Lupercio Leonardo de Argensola [3] was born about 1565, a short time before his brother
Bartholome; he was secretary to the empress Maria, [4] and gentleman of the bedchamber to the
archduke Albert. [5] Equally
prosperous in life, and equally deserving prosperity, the names of the Leonardos
have descended together. — Among the Spanish poets no one has surpassed them,
and Quevedo [6] only may be esteemed their
equal.
“It seems (said Cervantes) as if these brethren came from Aragon
to reform the language of Castille.” [7]
Of this merit, which is allowed to them in their own country, a foreigner, who
is not minutely acquainted with the language, must necessarily be an imperfect
judge.

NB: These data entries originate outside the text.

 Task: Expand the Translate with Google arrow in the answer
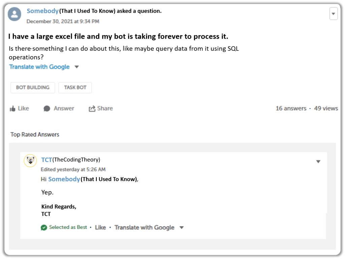click(x=182, y=228)
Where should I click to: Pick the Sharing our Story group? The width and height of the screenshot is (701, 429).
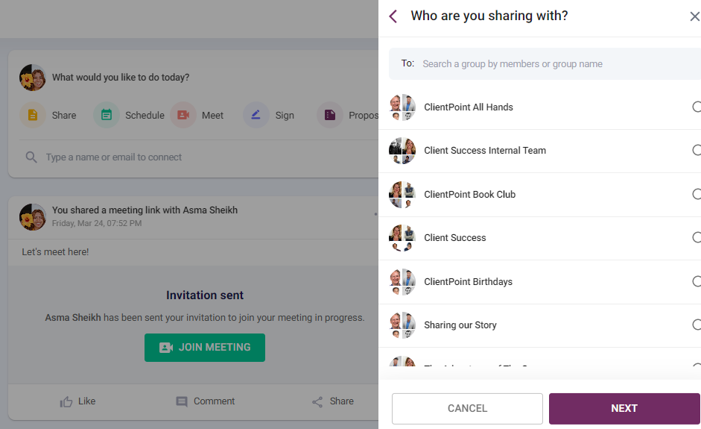coord(539,325)
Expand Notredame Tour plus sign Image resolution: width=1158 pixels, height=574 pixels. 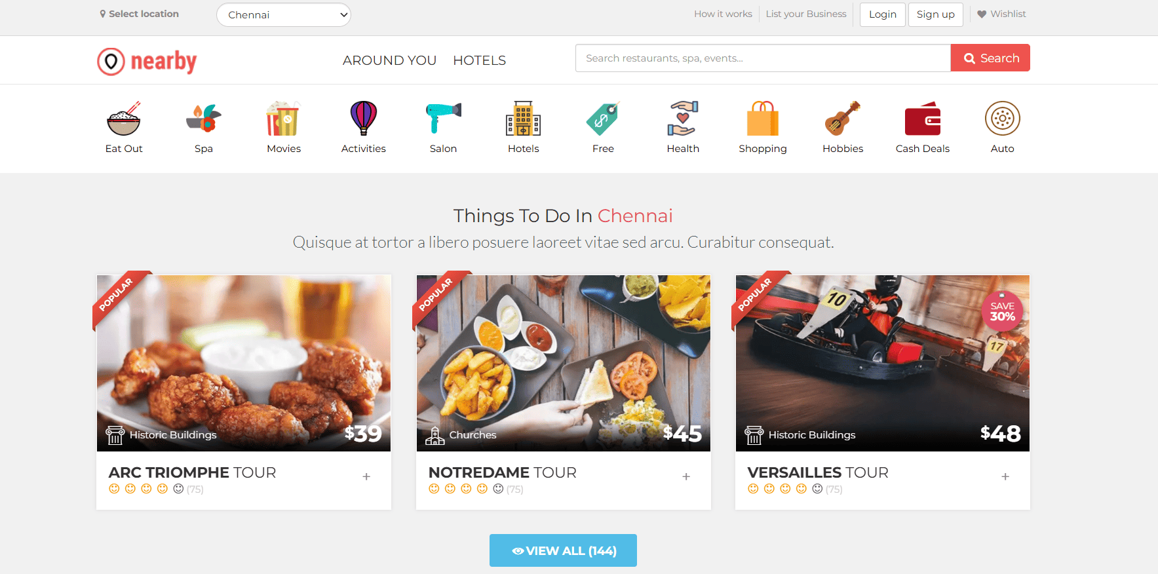686,476
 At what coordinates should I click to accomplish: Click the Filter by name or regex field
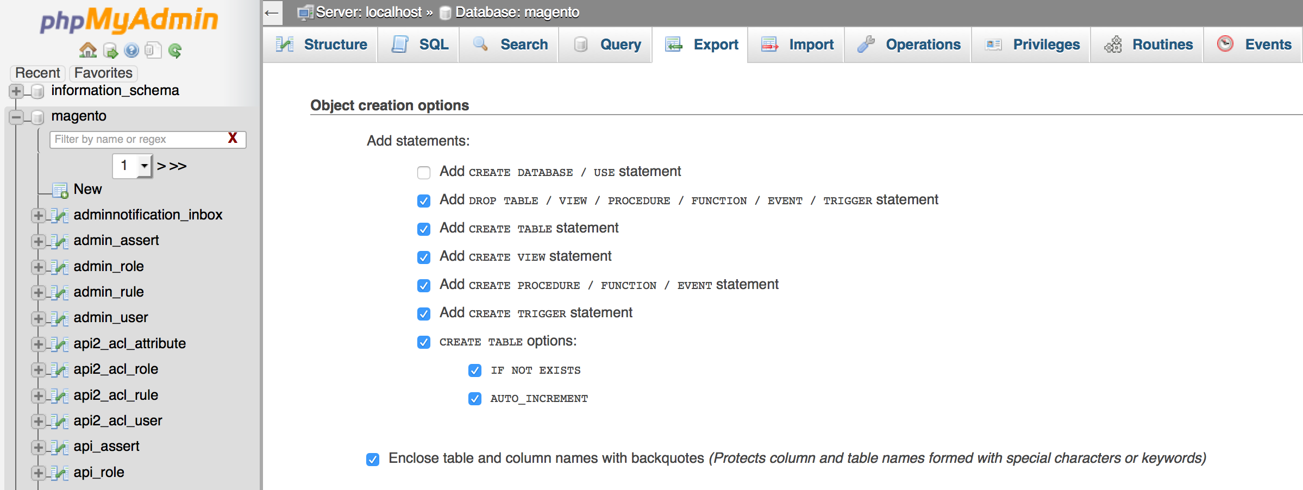click(x=139, y=140)
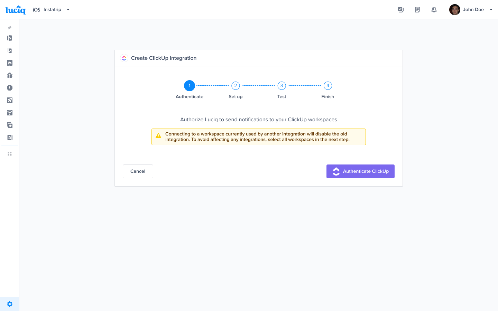Viewport: 498px width, 311px height.
Task: Open the analytics overview sidebar icon
Action: pos(9,38)
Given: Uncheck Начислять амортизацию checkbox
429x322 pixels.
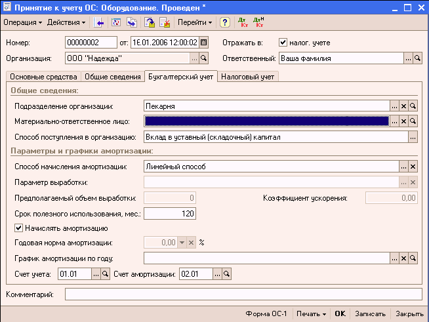Looking at the screenshot, I should [x=18, y=228].
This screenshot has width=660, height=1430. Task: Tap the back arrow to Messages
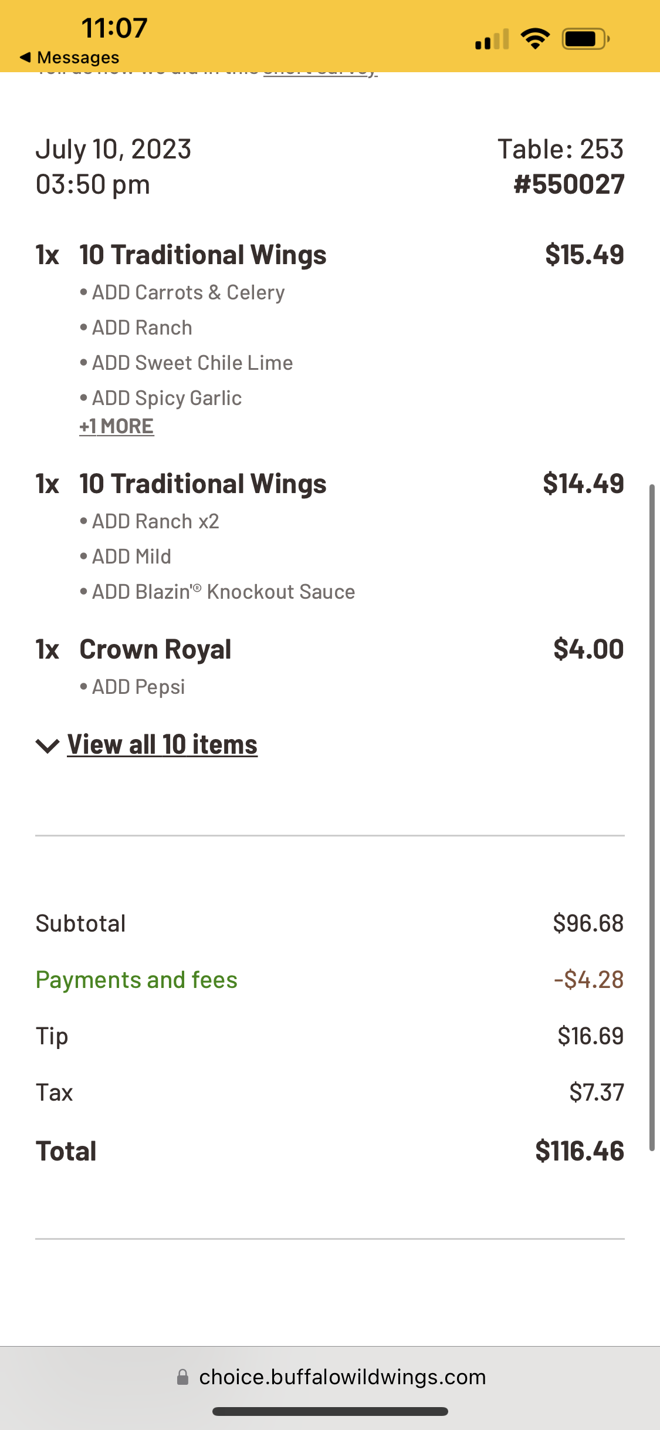click(x=25, y=58)
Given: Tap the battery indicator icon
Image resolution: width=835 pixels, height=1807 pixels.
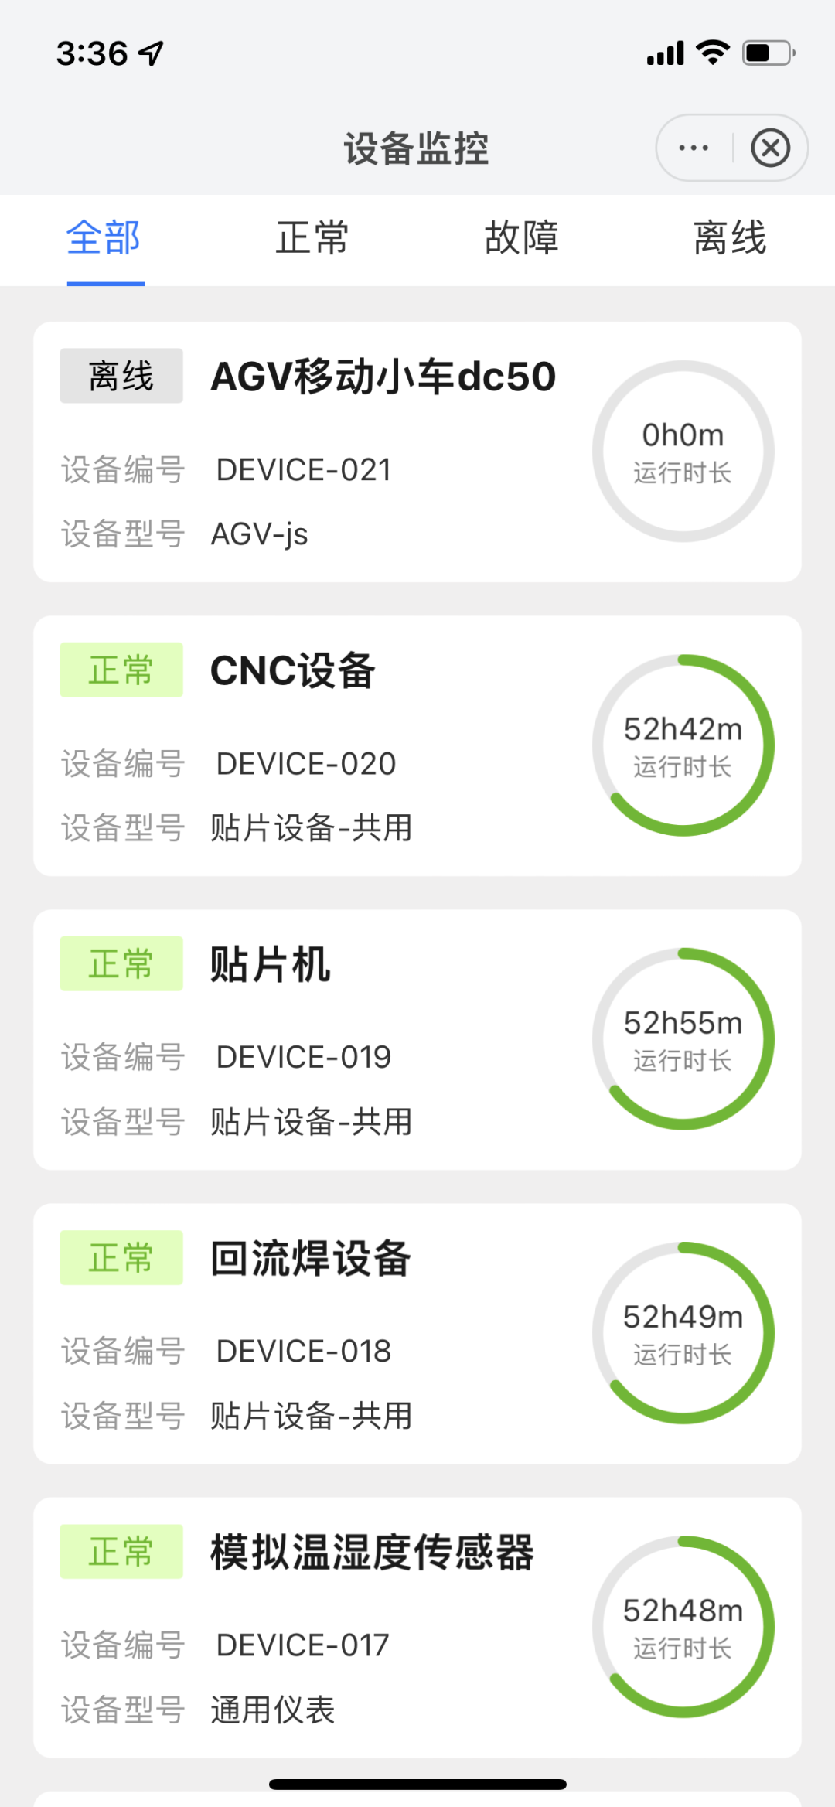Looking at the screenshot, I should click(768, 53).
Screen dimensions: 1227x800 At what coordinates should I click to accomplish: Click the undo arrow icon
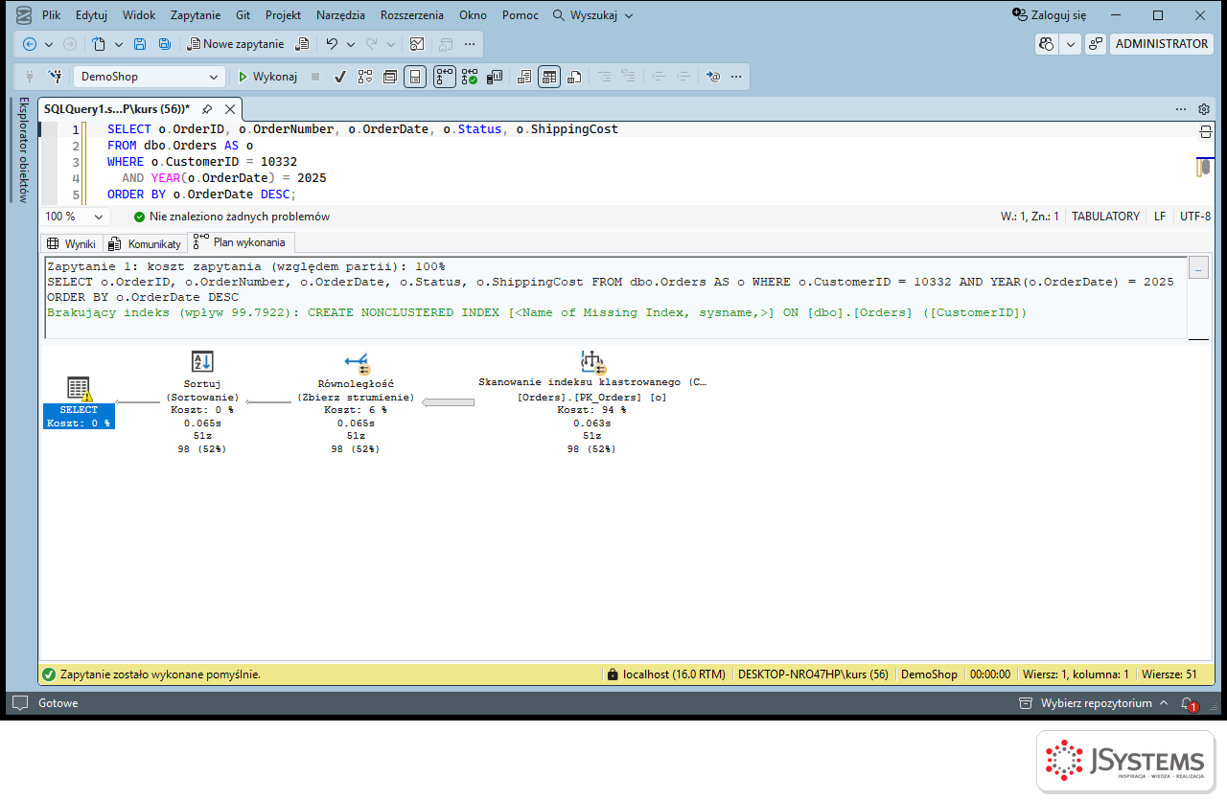(x=332, y=44)
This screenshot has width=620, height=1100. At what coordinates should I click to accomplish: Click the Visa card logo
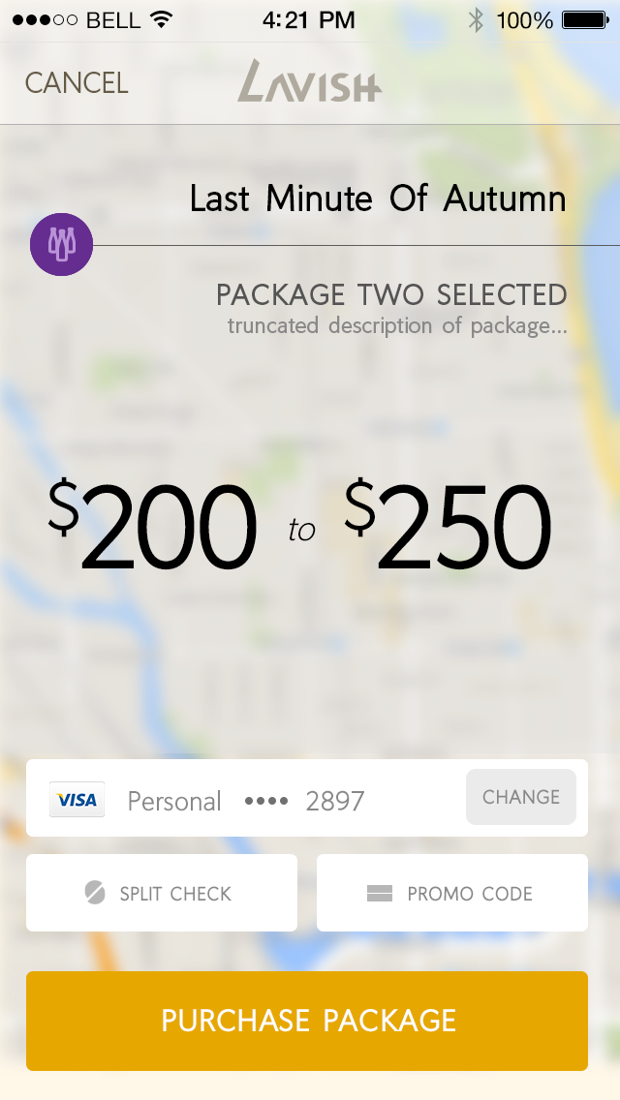point(77,800)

I have still more to regret the scarcity of their works; the only edition
extant was published by the son of Lupercio, at Zaragoza, in 1634, [8] and I am obliged to content myself with the selections in
the Parnaso Espanol [9] and in Gracian. [10]
The following sonnet of Lupercio simply expresses a natural
reflection:
The sun has chas’d away the early shower,
And now upon the mountain’s clearer height,
Pours o’er the clouds, aslant, his growing light.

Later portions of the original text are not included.